[Opening Materials provided section]

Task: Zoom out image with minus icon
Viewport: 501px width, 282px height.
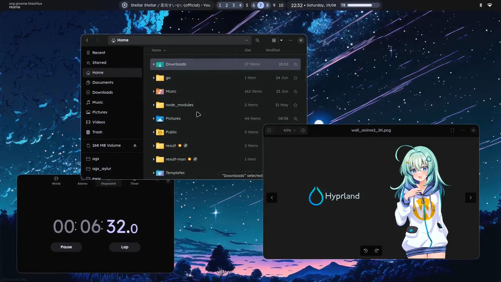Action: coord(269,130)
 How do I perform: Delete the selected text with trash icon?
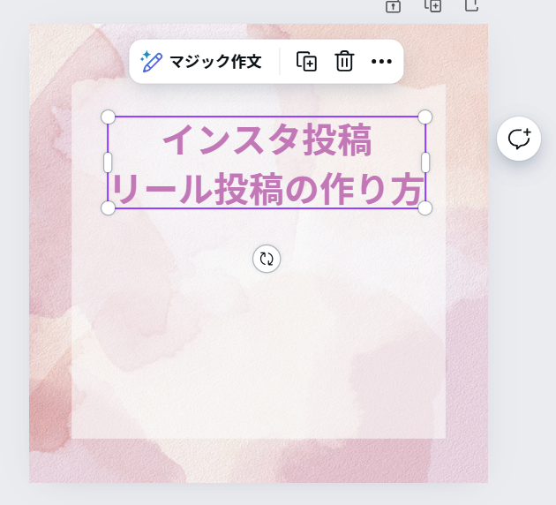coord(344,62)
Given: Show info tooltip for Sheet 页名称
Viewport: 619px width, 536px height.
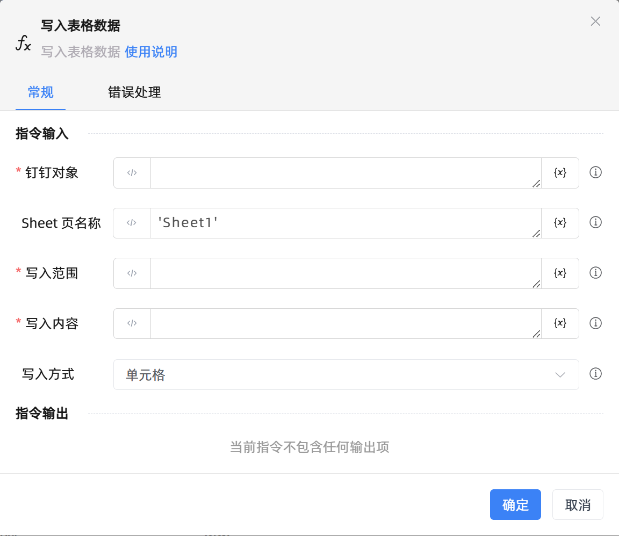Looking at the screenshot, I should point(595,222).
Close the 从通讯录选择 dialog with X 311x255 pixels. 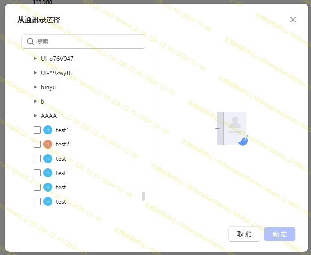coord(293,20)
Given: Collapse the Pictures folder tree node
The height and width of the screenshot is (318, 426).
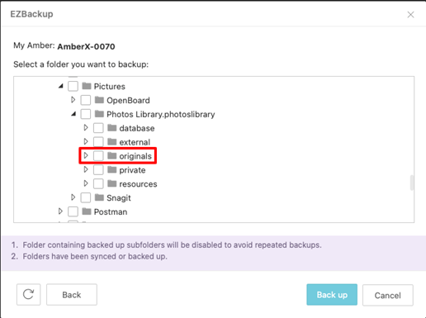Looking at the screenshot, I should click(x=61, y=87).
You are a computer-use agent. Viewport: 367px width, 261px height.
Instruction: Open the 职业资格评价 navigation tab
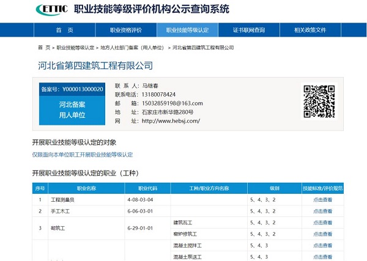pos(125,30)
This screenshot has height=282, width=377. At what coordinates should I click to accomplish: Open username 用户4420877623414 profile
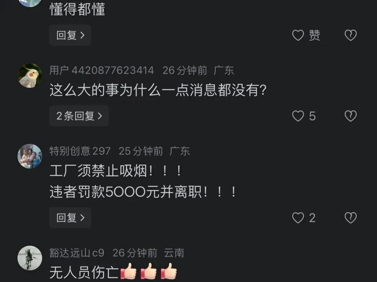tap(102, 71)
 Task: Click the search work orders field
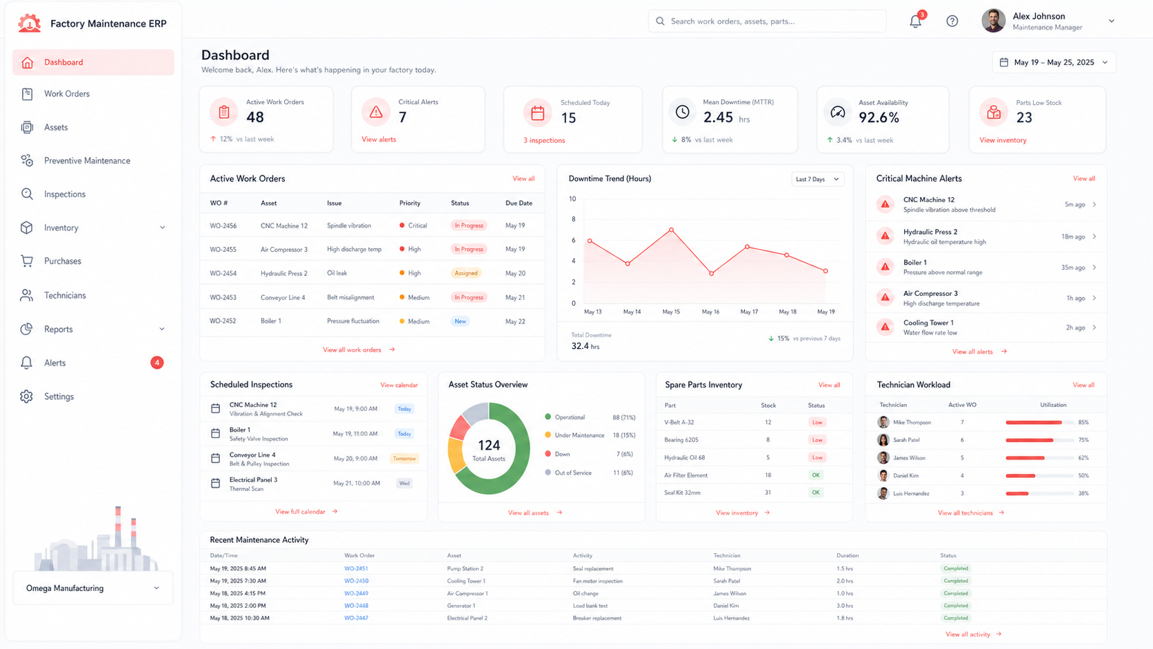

[Closing Materials provided section]

* [Exercise prompt]:
Word for word, give again the lines from the line with "You are a computer-use" through the end of the records above, with both ends included and the pictures left out.

* [Task solution]:
You are a computer-use agent. Viewport: 367px width, 261px height.
Instruction: Open the 职业资格评价 navigation tab
pos(125,30)
This screenshot has height=282, width=377. At what coordinates should I click to accomplish: Open username 用户4420877623414 profile
tap(102, 71)
 Task: Click the search work orders field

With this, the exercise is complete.